On January 20, as Donald Trump’s inauguration was under way, radicals and liberals came together for a student walkout on the Ohio State University campus to build the kind of mass movement that Keeanga-Yamahtta Taylor is calling for. About 300 students and community members gathered at the OSU Oval and marched to a rally inside the Ohio Union.

“The only way we can actually fight Trump is by uniting people on the left, liberals and radicals alike, and putting forth a united front that can resist Trump effectively,” said Sarah Mamo, an organizer with the OSU Coalition for Black Liberation and member of the International Socialist Organization.

The crowd was in agreement about the serious threats posed by the Trump administration. “I’m out here today because an openly racist, sexist, transphobic, ableist bigot is about to be sworn in as the President of the United States,” Mamo said. “He is being given free rein to an empire that perpetrates violence worldwide!”

“We can’t afford to wait four more years on social justice,” said Adam Grachek, an environmental engineering major and member of Young Progressives Demanding Action. “We can’t stand by as women are not paid the same as men for equal work. We can’t stand by while black lives are taken by police officers.  We can’t stand by while immigrants are subjected to deportation. We can’t stand by as health care is stripped away, as Planned Parenthood is defunded. We can’t wait four more years on environmental justice!”

The united front was encouraging — a step away from the divisiveness that so often plagues the left. But at the same time it’s important to realize that the ideological differences between liberals and radicals really do matter. “The point isn’t to bury our arguments,” Taylor writes. Within the united front, there needs to be honest, respectful debate about the best way forward. If radicals don’t engage with liberals constructively, yet another mass movement will be channeled into the Democratic Party and confined to the limits that the ruling class is willing to concede.

In the Ohio Union, radicals exercised positive leadership along these lines. “This is a struggle against a broader social system which allowed Trump to become President,” said Coco Smyth of the International Socialist Organization. “We need a struggle against Trump that is a struggle against the capitalist system that he represents today.

“Right now the Democratic Party is telling everybody to get behind Trump, to give Trump a chance,” Smyth said. “We need to build a left-wing party and organizations that can legitimately resist Trump. We need mass demonstrations and mass strikes to support every person who is under attack. We need a revolutionary alternative. ”

“The goal of socialism is not to take a vindictive person like Trump and replace him with a kinder master like Hillary,” said Frankie Isabelle of Socialist Students. “The goal is to do away with the entire system.”

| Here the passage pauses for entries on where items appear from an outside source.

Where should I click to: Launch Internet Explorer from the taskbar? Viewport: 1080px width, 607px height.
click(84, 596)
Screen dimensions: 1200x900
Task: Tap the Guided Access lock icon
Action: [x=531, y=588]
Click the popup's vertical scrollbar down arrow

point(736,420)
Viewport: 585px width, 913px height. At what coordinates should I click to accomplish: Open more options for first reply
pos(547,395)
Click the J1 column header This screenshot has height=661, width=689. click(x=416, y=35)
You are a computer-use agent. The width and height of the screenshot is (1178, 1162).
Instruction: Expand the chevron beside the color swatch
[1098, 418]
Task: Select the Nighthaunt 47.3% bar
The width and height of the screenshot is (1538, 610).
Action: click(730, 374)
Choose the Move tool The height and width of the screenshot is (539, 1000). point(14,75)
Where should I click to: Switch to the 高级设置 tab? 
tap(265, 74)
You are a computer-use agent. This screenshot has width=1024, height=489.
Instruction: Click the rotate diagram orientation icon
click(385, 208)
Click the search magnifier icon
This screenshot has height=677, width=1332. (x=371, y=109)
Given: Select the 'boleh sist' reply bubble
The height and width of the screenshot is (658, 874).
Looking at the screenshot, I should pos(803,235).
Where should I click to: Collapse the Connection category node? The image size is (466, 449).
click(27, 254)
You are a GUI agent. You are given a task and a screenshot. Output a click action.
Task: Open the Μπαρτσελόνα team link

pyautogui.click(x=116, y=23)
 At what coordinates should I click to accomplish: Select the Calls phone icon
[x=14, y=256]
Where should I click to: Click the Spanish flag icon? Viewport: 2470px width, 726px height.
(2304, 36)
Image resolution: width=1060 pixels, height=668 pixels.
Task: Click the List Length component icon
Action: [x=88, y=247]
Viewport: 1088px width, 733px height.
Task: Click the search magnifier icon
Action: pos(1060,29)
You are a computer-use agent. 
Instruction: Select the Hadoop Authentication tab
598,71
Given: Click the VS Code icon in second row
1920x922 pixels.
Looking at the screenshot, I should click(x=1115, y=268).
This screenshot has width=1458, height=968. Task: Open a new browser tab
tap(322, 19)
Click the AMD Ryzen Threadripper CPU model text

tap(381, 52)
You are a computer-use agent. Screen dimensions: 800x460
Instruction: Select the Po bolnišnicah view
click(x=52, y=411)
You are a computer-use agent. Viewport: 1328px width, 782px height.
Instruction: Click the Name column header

“How did Donald Trump win?” asked Kyle Landis of Socialist Alternative. “It’s because when working people were faced with voting for more neoliberalism or for a man who spat in the face of the establishment, they chose someone who displayed the same contempt for the establishment that they had.

“Working people voted for Trump because they felt they had no other options,” Landis said. “Every poll during the Democratic primary showed that Bernie Sanders and his political revolution resonated, and had public support far greater than Donald Trump ever had.”

“Bernie would have won!” someone shouted from the crowd.

“Today marks the beginning of the active resistance against the right-wing agenda — the agenda of hate, racism, sexism, nationalism, and imperialism,” Landis said. “It’s no longer enough for us to be passive participants in the political process, voting once every four years and then patting ourselves on the back. Now is the time for us to build a resistance against the right-wing attacks against our values and our way of life!”

That’s why the students held a walkout, Landis said. “Refusing to submit quietly to a system of oppression is most effective way to fight back. History shows that when masses of people decide to use their labor and their presence as weapons against the elites, that’s when real change begins to happen.”